Crispy, but will it pass the mouth test?


I was actually a bit surprised to see it. Previously in the day, I had tasted some of my daughters cheese flavoured snacks, and knew that I wanted some adult cheese flavoured snacks. There are five tastes your tongue can register. Umami, characterised by Japanese scientists in 1985, is the latest. These are kim-chi flavoured chips. I can imagine them being salty, spicy with a bit of sourness thrown in. I’m intrigued. I think I’ll try some the next time I pass the shop.

Beer? The answer is always more beer.

When I happened upon this fantastic mound of beer bottles I was quite surprised. On examination they were all empities, and stacked at least 3 meters tall and about 5 or 6 meters long. Though in Chinese new year they tend to let off a lot of fireworks. So much so, that in recent years there have been restrictions due to the amount of smog the gunpowder produces. However, the other side of CNY is socialization and get-togethers. This results in the consumption of beer. The end result is what you see here.

“Only mussels and chips” oh, the humanity!


It wasn’t the name of the cafe that was interesting, but they had mussels on offer for lunch.

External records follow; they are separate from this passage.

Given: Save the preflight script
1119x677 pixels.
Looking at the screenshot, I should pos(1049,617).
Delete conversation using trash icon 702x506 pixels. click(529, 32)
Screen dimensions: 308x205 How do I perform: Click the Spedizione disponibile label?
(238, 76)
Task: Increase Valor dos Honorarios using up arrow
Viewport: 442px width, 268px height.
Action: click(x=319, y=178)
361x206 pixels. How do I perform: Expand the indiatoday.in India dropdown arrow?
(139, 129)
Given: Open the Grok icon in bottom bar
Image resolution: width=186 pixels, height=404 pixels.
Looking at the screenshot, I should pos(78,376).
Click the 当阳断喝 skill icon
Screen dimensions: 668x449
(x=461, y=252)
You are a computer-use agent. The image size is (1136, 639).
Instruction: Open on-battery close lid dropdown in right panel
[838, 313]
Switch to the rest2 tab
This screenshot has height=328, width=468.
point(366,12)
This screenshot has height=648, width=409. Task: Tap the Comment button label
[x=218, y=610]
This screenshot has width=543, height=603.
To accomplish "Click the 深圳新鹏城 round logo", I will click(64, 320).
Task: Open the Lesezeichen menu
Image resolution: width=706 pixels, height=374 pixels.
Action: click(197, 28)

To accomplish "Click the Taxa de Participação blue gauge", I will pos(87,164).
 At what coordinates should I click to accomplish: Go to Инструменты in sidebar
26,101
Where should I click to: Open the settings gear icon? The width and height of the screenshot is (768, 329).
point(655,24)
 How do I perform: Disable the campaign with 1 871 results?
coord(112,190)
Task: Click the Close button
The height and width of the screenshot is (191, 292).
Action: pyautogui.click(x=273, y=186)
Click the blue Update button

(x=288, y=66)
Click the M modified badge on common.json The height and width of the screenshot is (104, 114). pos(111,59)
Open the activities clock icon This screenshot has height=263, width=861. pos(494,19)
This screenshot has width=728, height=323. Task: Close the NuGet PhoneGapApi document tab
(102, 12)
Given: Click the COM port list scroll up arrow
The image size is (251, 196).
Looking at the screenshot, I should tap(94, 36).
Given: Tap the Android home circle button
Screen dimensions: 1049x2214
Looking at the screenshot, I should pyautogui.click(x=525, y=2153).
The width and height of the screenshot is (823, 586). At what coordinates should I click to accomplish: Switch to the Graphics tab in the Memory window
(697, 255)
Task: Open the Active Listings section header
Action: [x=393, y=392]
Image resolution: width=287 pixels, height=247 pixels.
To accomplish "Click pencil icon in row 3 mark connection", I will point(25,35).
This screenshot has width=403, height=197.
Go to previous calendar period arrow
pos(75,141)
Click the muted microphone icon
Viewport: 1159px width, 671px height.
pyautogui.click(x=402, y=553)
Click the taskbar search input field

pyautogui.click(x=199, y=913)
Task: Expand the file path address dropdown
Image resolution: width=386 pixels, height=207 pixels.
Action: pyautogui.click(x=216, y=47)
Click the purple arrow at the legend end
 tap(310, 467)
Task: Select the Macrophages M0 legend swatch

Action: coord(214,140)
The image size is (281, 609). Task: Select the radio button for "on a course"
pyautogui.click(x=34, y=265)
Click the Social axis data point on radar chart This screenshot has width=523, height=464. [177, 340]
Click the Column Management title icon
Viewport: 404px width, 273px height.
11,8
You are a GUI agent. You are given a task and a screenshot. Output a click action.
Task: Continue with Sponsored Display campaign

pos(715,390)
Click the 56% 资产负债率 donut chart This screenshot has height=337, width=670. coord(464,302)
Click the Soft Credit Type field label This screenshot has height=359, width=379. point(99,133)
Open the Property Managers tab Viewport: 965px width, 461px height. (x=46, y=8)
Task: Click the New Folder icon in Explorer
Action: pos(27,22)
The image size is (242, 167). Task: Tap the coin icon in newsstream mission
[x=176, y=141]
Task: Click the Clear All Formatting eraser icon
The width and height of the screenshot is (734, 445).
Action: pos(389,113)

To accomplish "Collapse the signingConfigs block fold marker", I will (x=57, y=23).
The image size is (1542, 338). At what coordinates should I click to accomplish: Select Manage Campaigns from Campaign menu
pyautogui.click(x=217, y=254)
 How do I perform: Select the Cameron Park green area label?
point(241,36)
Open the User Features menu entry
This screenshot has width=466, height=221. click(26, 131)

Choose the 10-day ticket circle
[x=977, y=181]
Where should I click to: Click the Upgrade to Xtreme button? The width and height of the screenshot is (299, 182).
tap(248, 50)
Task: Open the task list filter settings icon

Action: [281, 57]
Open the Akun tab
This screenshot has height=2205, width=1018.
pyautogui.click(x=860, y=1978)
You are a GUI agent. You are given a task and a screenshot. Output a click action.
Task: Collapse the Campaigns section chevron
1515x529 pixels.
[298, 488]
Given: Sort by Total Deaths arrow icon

I found out the name later when I paid up at the till. I ordered a Leffe brune beer while my other half had a Leffe Blonde. Both enjoyable with the accompanying food; a sampling of grilled mussels and steamed mussels (pdf). Sometime later, both of us were a stuffed, as my order of mussels came with chips, and we were all getting on a bit on the soused side. The real tragedy in all of this? There was so much of one dish to eat we didn’t finish any of either dish. Though my wife did later have a hankering for steamed mussels. Getting on the piss will do that to you.

Oh, the humanity!

When push, comes to custard

Custard, some people have brains made of it. Mine turns to custard after 24 hours of jet-travel induced non-sleep. But, in this case, I’d bought a packet of Edmonds Custard powder, for make up and consumption later. In hindsight, it was a bit of a dumb move. Where I’m moving to in China, they make egg custard. But this one, is sweet, flavoured with vanilla and is sometimes eaten with ice-cream. As an alternative, I could make it by hand. Nah.

Rib-eyed and full stomached, for shame!

For me, there’s nothing more seductive than a good steak. This one was a rib-eye and it came with bone attached. Served on a board, it was caramelised nicely with grill marks on it. The place where we ate was a pub-brewery. I also tried one of their beers, ‘Empire ale.’ According to the waiter, he described it as being like Tui ale except it had less ‘bite’ to it. True to his word, a nice smelling beer was served, and sipped. The steak was everything it was supposed to be, juicy succulent it had patches of fat all through it. I know that it contributes to the flavour and tenderness of the cut, but I cut what fatty bits I could all the same. Strangely enough it came with a serving of macaroni cheese. Nice enough, but I would have preferred a mound of mashed potatoes. Onion rings, and spaghettified beetrot, it all went down well. The only caveat of the meal? I couldn’t finish my meal. For shame.

War! What is it good for but bad stereo-typing?

Something I’ve not seen on the bookshelves (in New Zealand) for a long time. According to the inside cover, they’re reprints.  When I was young, I bought them whenever any of them took my interest. All told I had quite a collection before moving on to other things. Commando comics wasn’t my preferred version of war world two, I instead chose Battle or War comics that Fleetway publishers offered. They were also cheaper, too. But in flipping through the comic books again, they represented a stereo-typical view of world war two, Germans and war in general. But, to be fair, they were written in a pre-politically correct world.